12 février 2020

La magie des énergies fossiles pour les nuls

Voici l'une des fables (fausses certitudes) dénoncées par David Wallace-Wells dans son ouvrage La Terre inhabitable

«La richesse sert de bouclier contre les ravages du réchauffement; la combustion des énergies fossiles est le prix à payer pour la croissance économique qui, par la technologie qu’elle produit, nous fournira un moyen d’échapper au désastre environnemental.»

C’est le contresens le plus utilisé par nos élus en ce moment, ad nauseam.

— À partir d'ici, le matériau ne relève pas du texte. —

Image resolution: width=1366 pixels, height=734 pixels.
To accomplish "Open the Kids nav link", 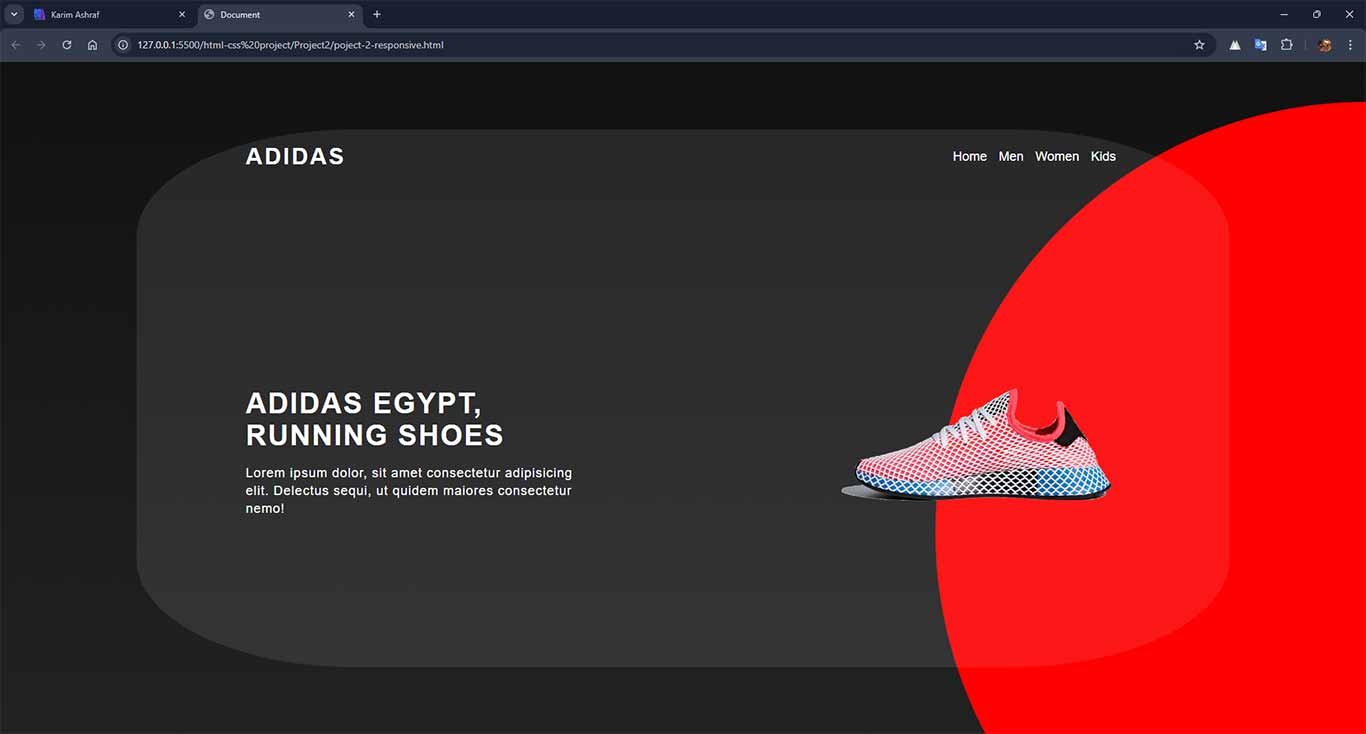I will (1103, 156).
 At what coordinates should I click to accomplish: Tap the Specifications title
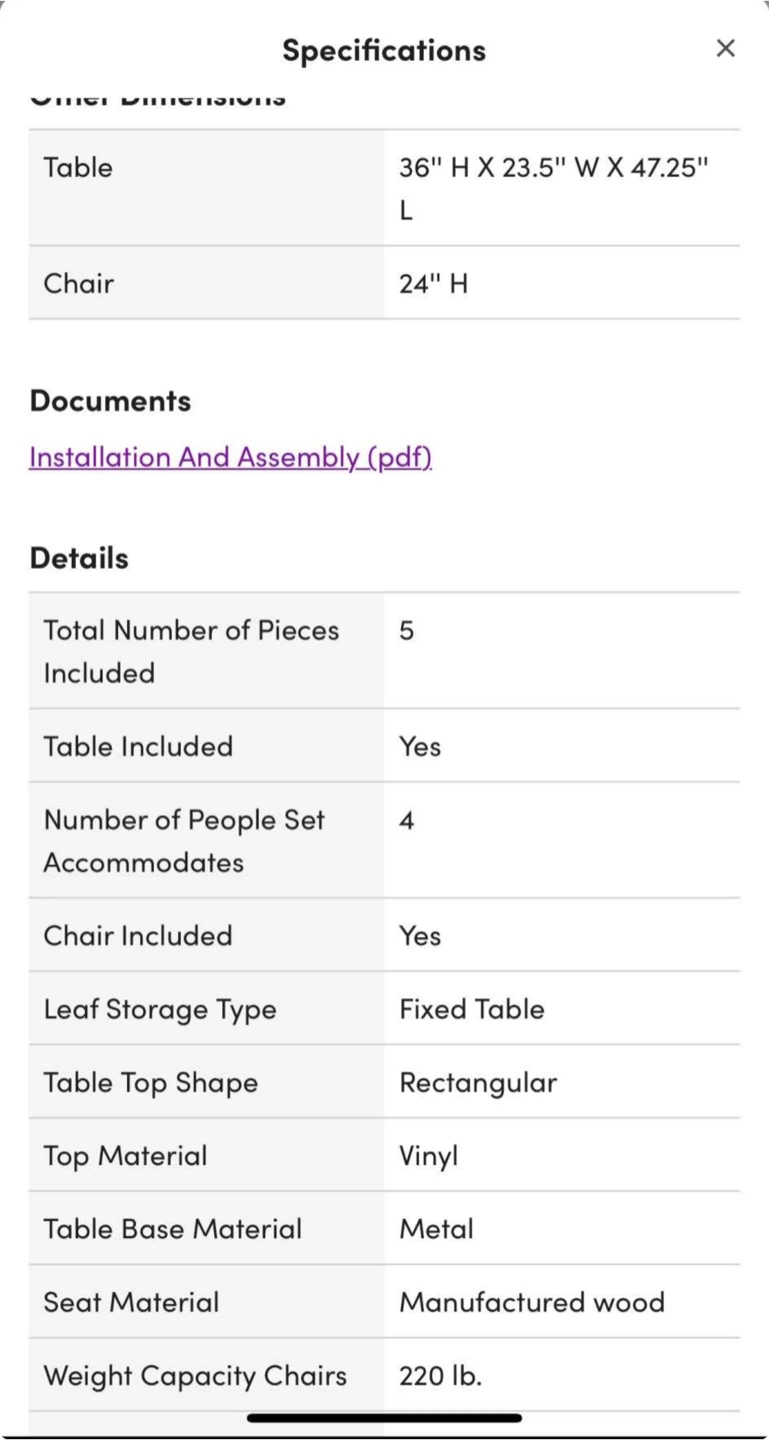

«En l’espace de trois décennies, le gaz carbonique a pollué l’atmosphère par la combustion des énergies fossiles, plus que durant tous les millénaires précédents! L’objectif de 2016 aurait beau être atteint, des vagues annuelles de chaleur continueront de causer des milliers de morts sur la Terre. Si le réchauffement s’aggrave, la baisse du rendement céréalier risque d’accroître la famine; la fonte des glaciers polaires, de favoriser l’inondation des littoraux; la sécheresse, de provoquer d’immenses incendies (1) et une pénurie d’eau potable; le rejet du gaz carbonique, d'entraîner l’acidification des océans, en plus de rendre l’air irrespirable...»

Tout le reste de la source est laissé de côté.